* WRITTEN PROBLEM:
Rewrite every line of the data below as a numbered list, dropping any blank lines and leaving the pictures out.

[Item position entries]

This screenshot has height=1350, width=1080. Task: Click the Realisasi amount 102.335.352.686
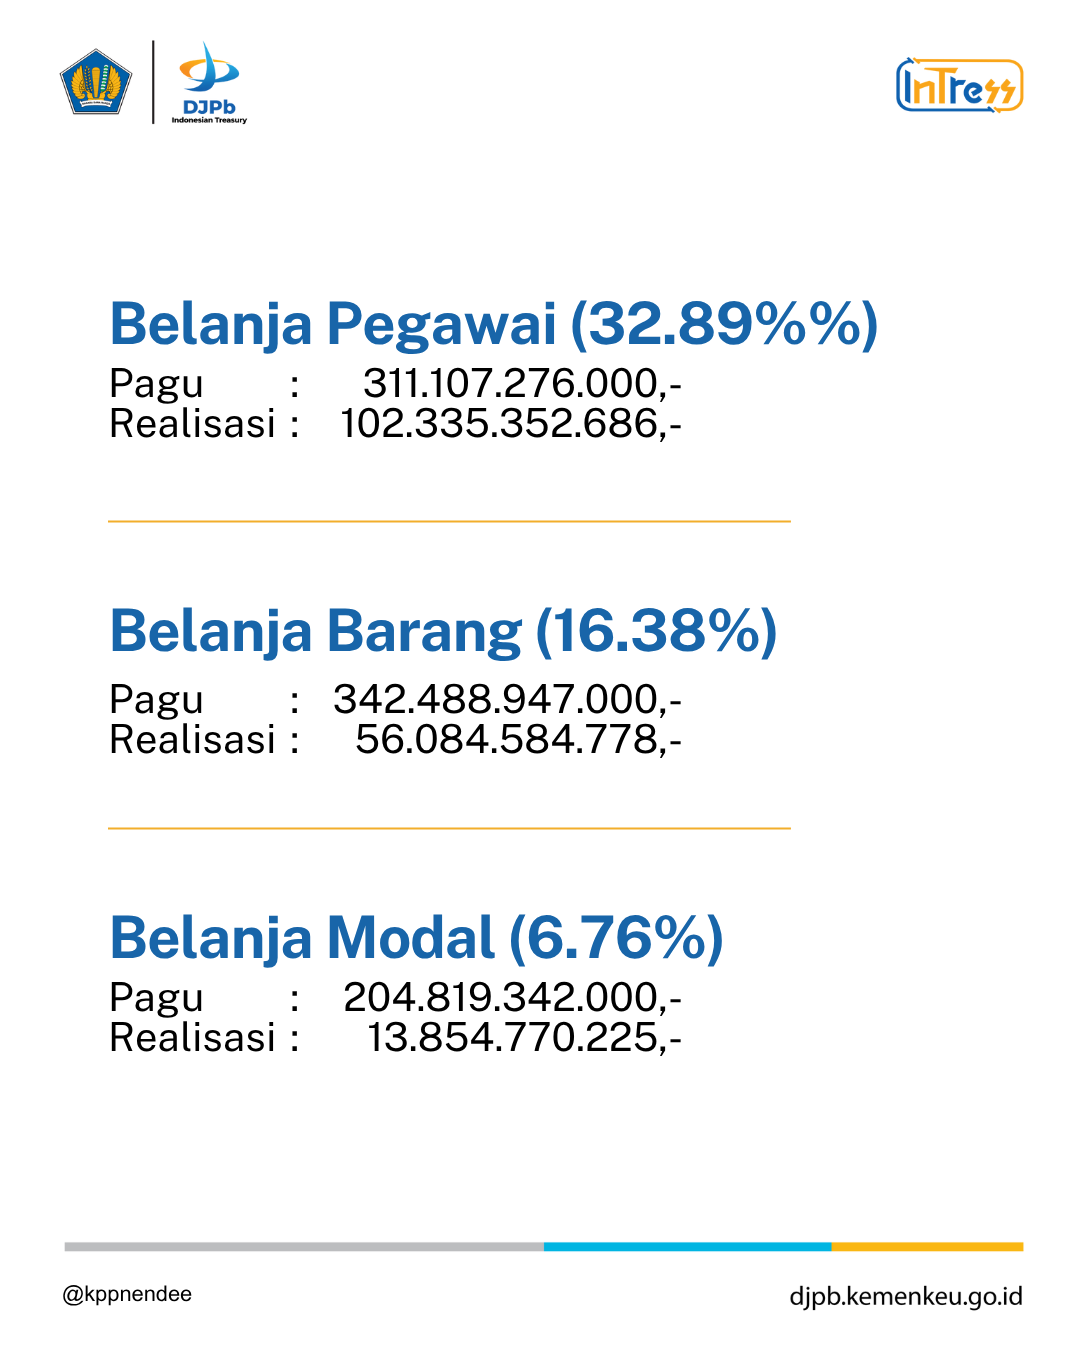click(511, 424)
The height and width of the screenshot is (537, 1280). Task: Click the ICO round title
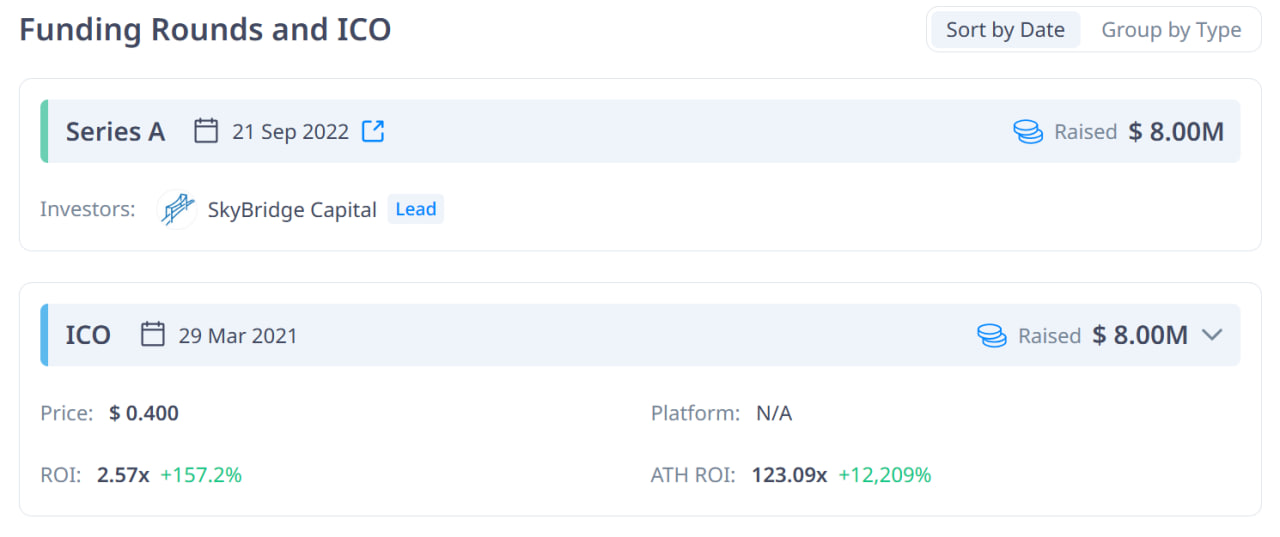(x=88, y=335)
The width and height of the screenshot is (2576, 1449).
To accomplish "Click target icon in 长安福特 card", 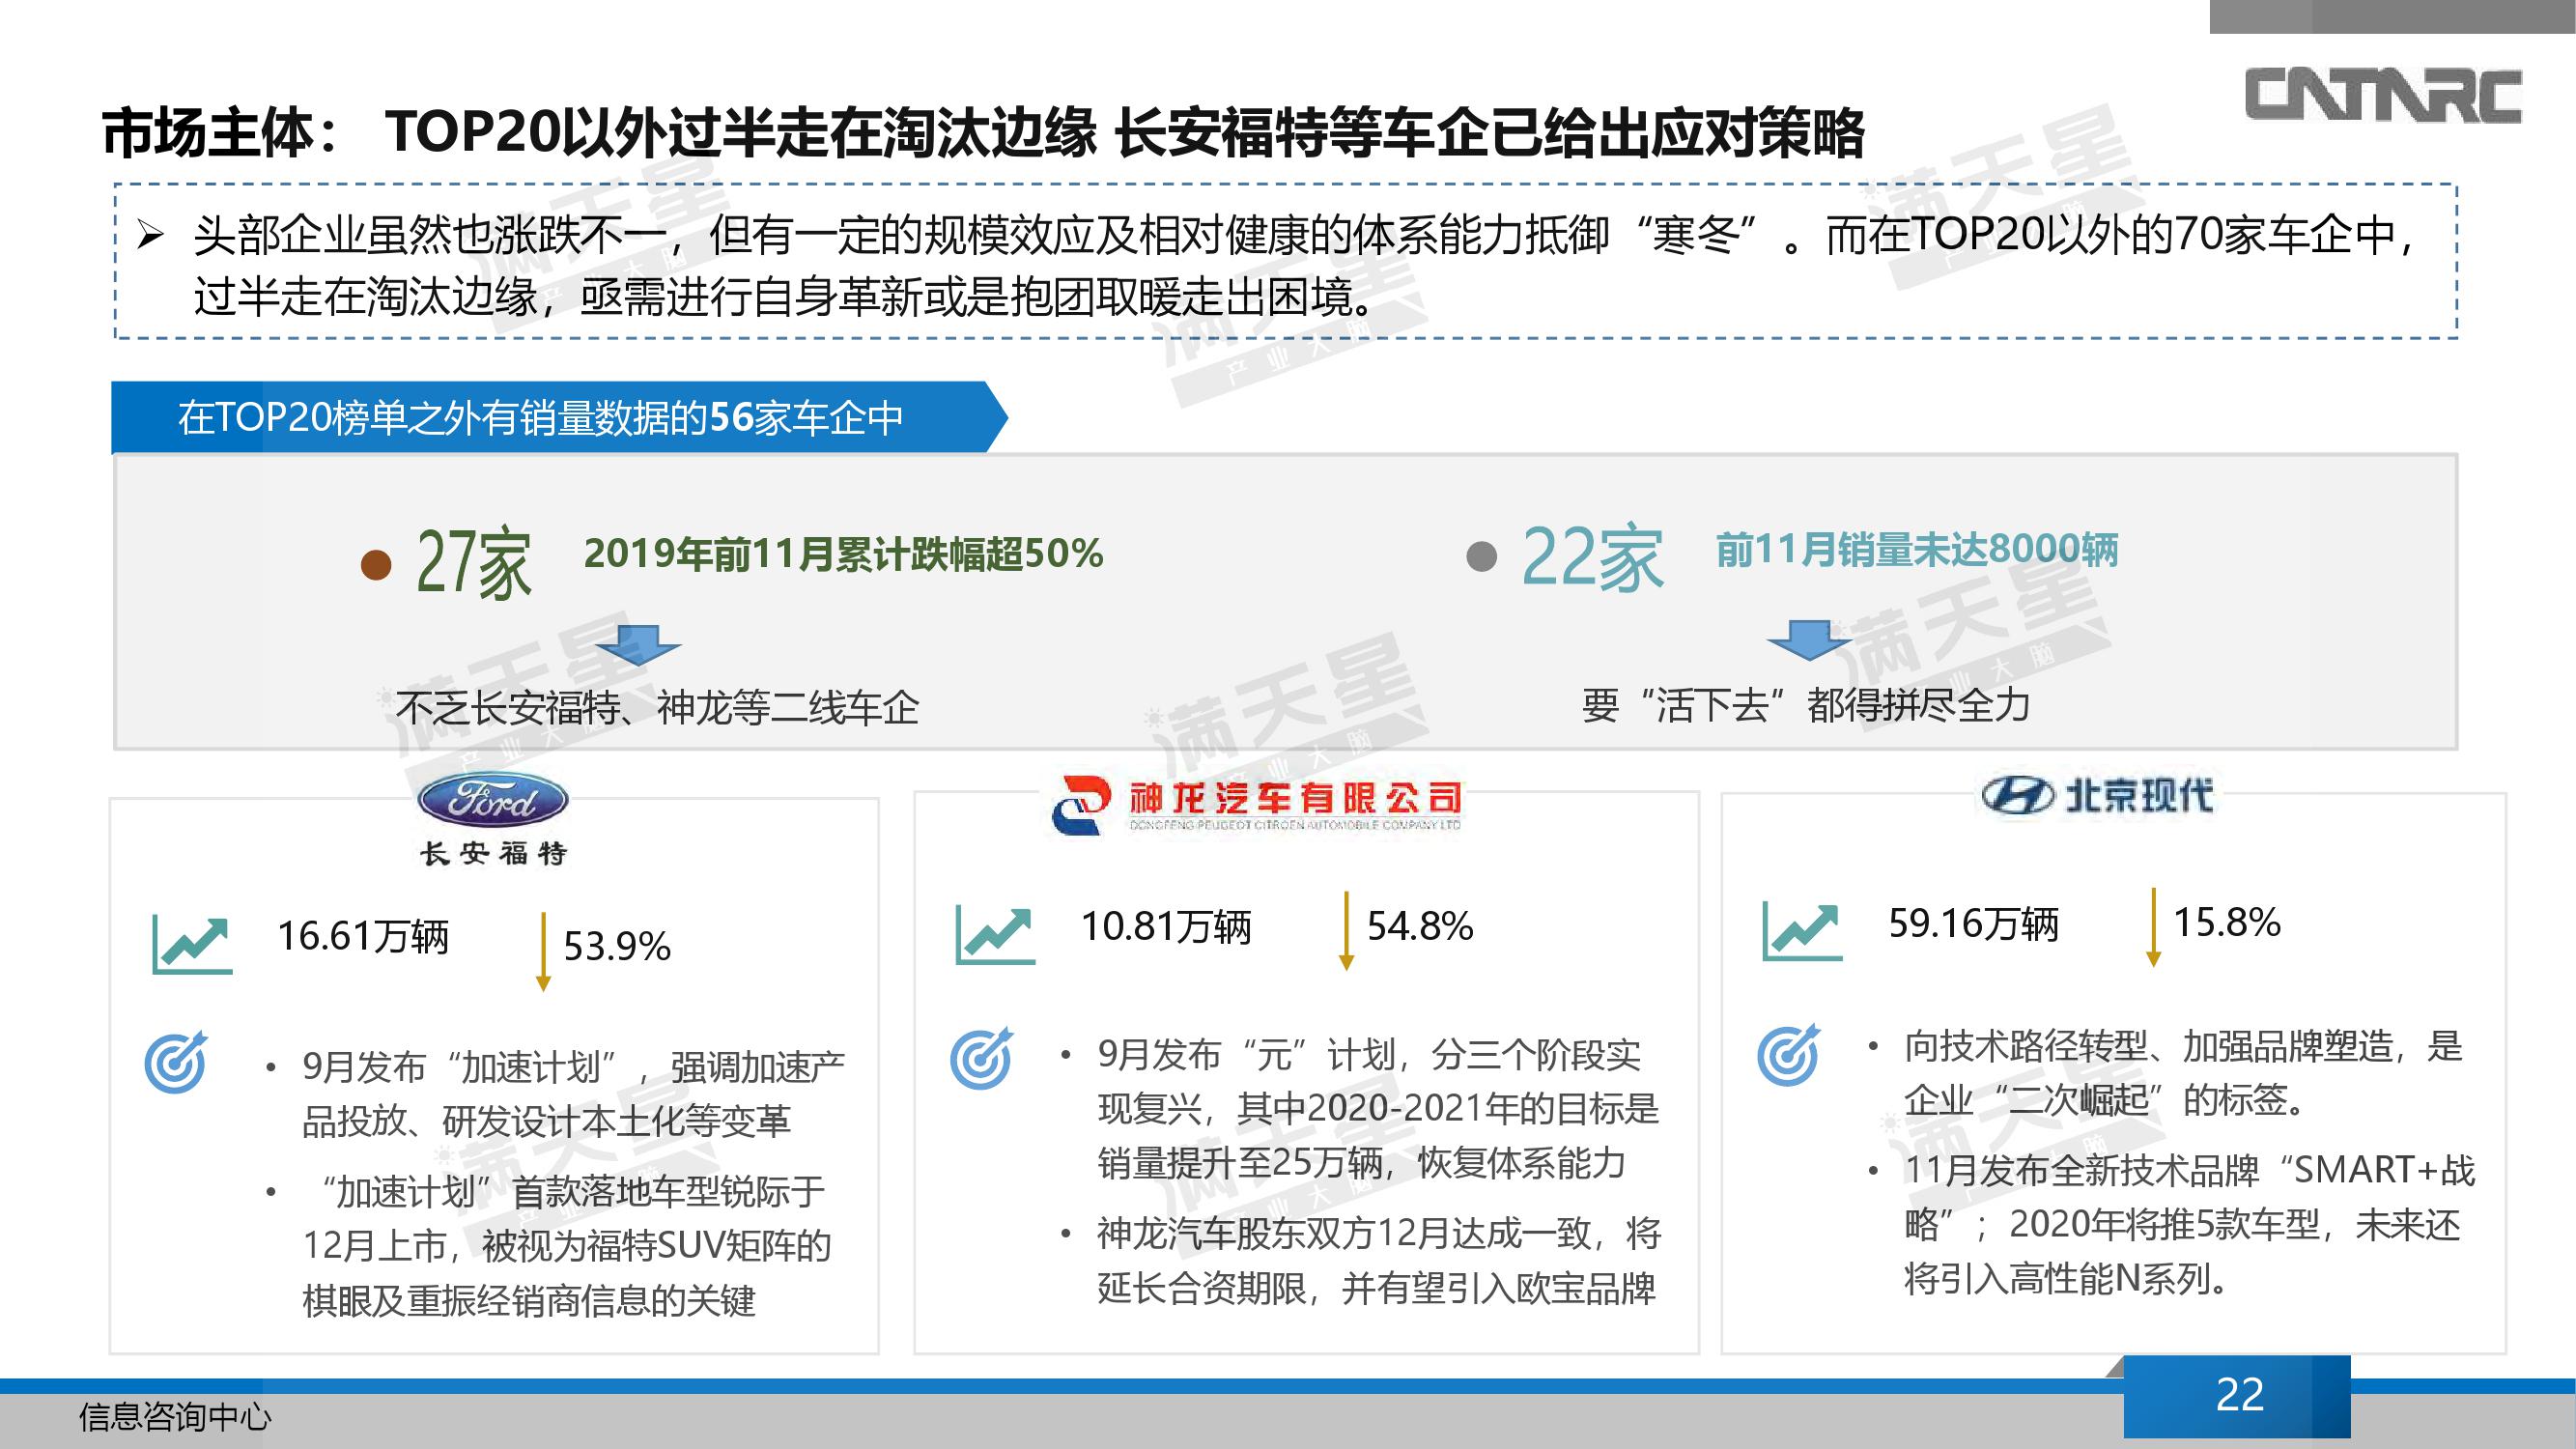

* ANSWER BELOW:
1. This screenshot has height=1350, width=1080. Task: Click the Realisasi amount 102.335.352.686
2. click(511, 424)
3. The height and width of the screenshot is (537, 1280). Task: Click the ICO round title
4. (x=88, y=335)
5. The width and height of the screenshot is (2576, 1449).
6. To accomplish "Click target icon in 长安福特 card", 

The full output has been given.